This week is unsurprisingly very sparse in terms of events. Enjoy the Fourth everyone!
Tuesday, July 2nd, 2013
The American Economic Recovery and the Defense Industry
10:00AM – 12:00PM
On July 2, Brookings will host a discussion on defense spending, military strategy and sequestration in the context of the broader American economic recovery. With many parts of the U.S. defense industry located in major urban centers, the fate of America’s metropolitan economies is tightly linked to the defense spending debate. While the economic health of those urban centers helps guide business strategy, the domestic discretionary accounts that help metropolitan regions build infrastructure, educate workforces, form public-private partnerships, and otherwise catalyze growth face similar indiscriminate cuts to those of defense.
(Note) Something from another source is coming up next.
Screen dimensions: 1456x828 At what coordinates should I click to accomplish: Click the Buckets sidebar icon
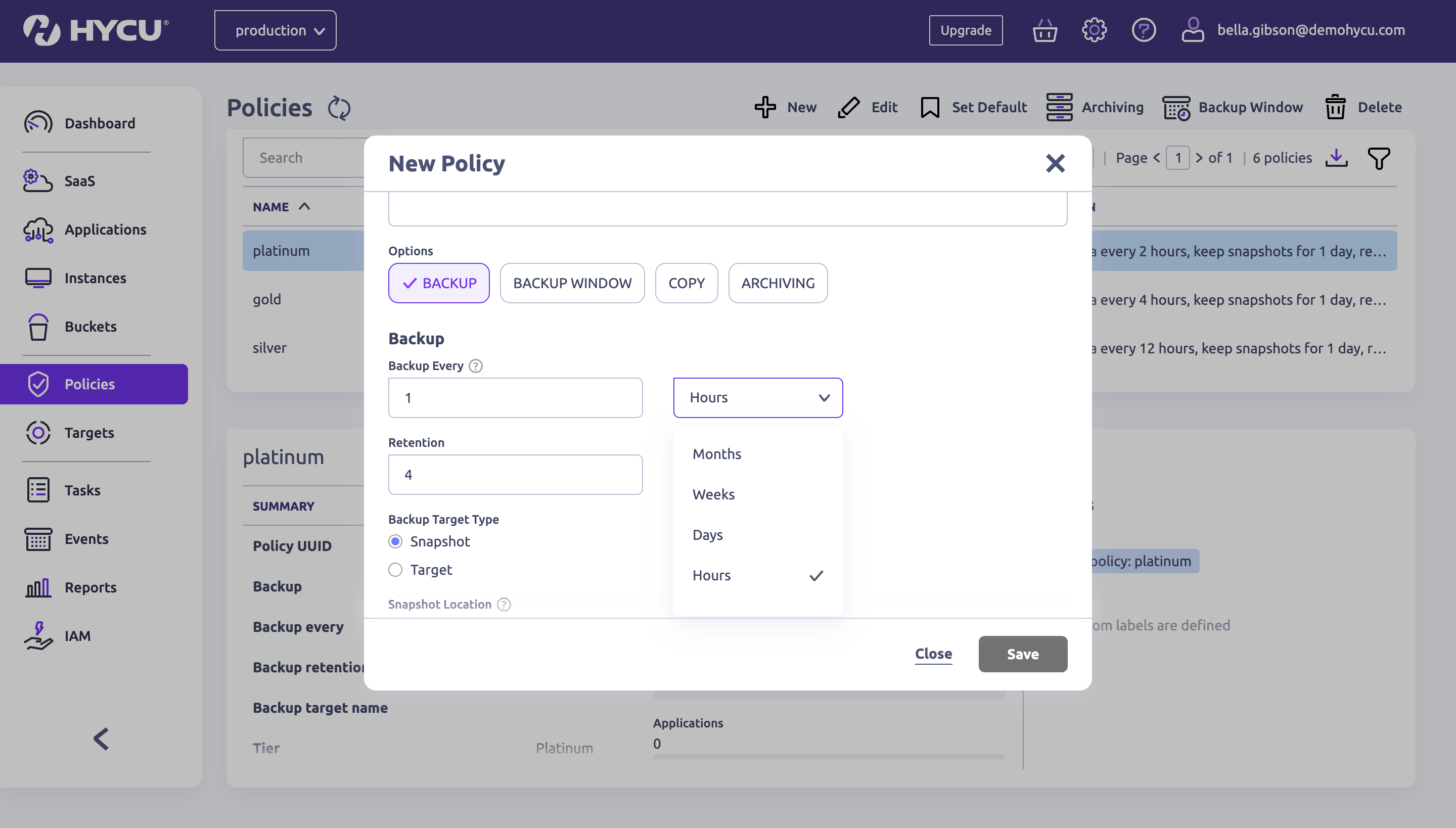(x=37, y=327)
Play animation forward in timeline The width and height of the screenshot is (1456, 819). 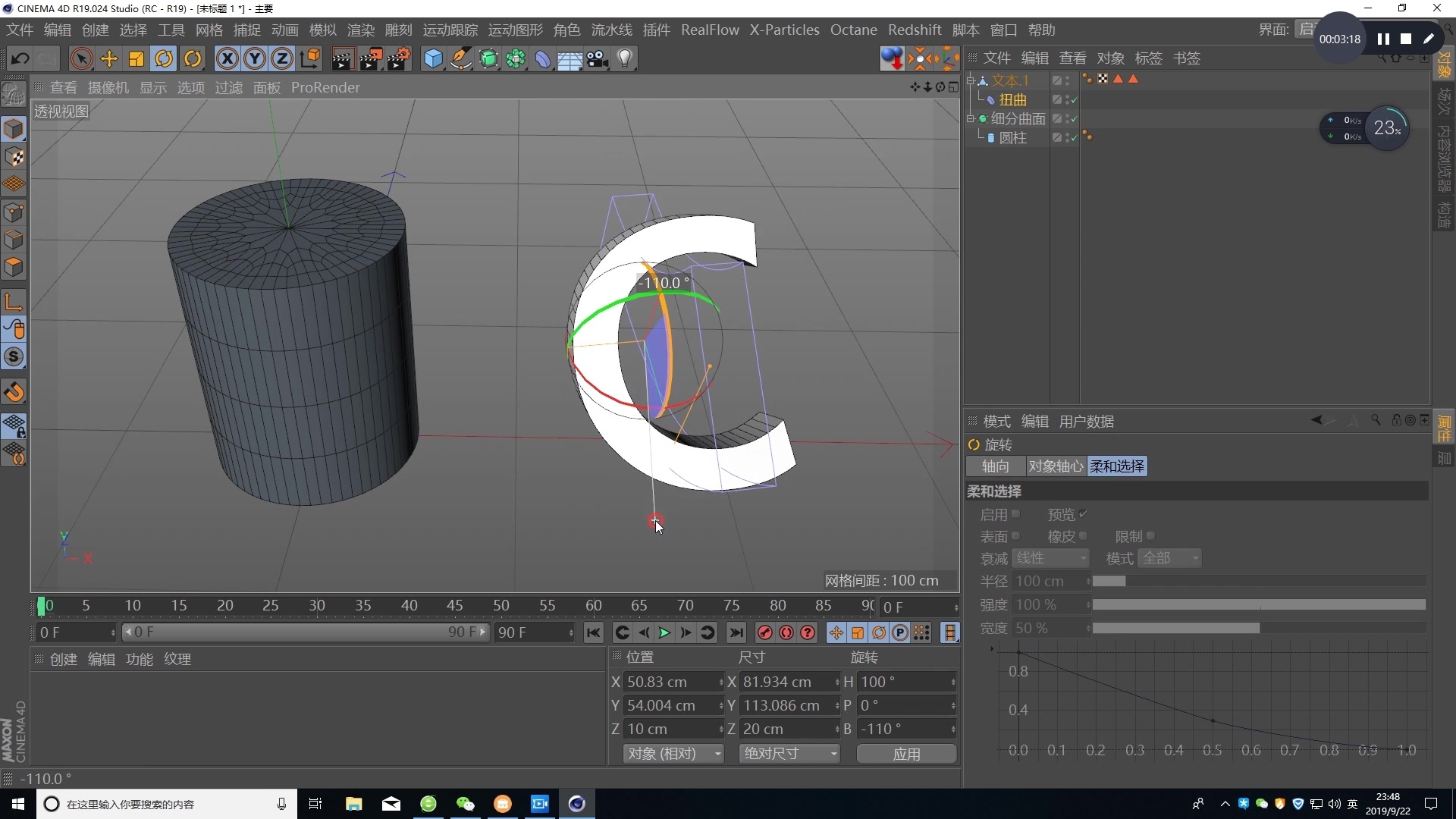(664, 632)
Occupational Health and Safety Training
George Mason University
8:00AM – 2:00PM
For those of you working in Occupational Health and Safety who need to renew your training, George Mason University is offering a series of training workshops on Tuesday, including Safety Refresher, Hazard Communication, Bloodbourne Pathogens, and others. For more information and to register, visit their website here.
Monday July 8th, 2013
Sagebrush Rebel: Reagans Battle with Environmental Extremists and Why It Matters Today
12:00PM – 1:00PM
Author William Perry Pendley, a former member of the Reagan Administration and author of some of Reagan’s most sensible energy and environmental policies, provides an insiders view of how Reagan fought the new wave of anti-human environmentalists and managed to enact laws that protected nature while promoting the prosperity and freedom of man saving the American economy in the process.
Tuesday, July 9th, 2013
U.S.-Russia Plutonium Disposition: Adventures With MOX
Carnegie Endowment for International Peace
2:00PM – 3:30PM
The Carnegie Endowment’s Nuclear Policy Program will convene a special briefing and discussion on this controversial effort to reduce plutonium stockpiles. Panelists will discuss the program’s objectives and its difficulties, as well as options for minimizing plutonium that are now being explored. Speakers include Douglas Birch and R. Jeffrey Smith from the Center for Public Integrity, who have recently published four articles on this topic, and Frank von Hippel of Princeton University.
10th Anniversary of the Proliferation Security Initiative
Center for Strategic and International Studies
3:30PM – 5:00PM
The Bush administration created the Proliferation Security Initiative (PSI) ten years ago to improve global efforts to interdict shipments of weapons of mass destruction (WMD) and their dual-use components. This voluntary arrangement has primarily relied on bilateral shipboarding agreements and exercises to help improve responses to suspect shipments. Beginning with 11 ‘core’ states, PSI now has 102 member states. Despite this, there are still gaps in the system. Recently, the Obama administration has declared its intention to turn PSI into a ‘durable international effort.’ Please join our distinguished panel of speakers as we discuss how PSI has developed, and how it might move forward into the future.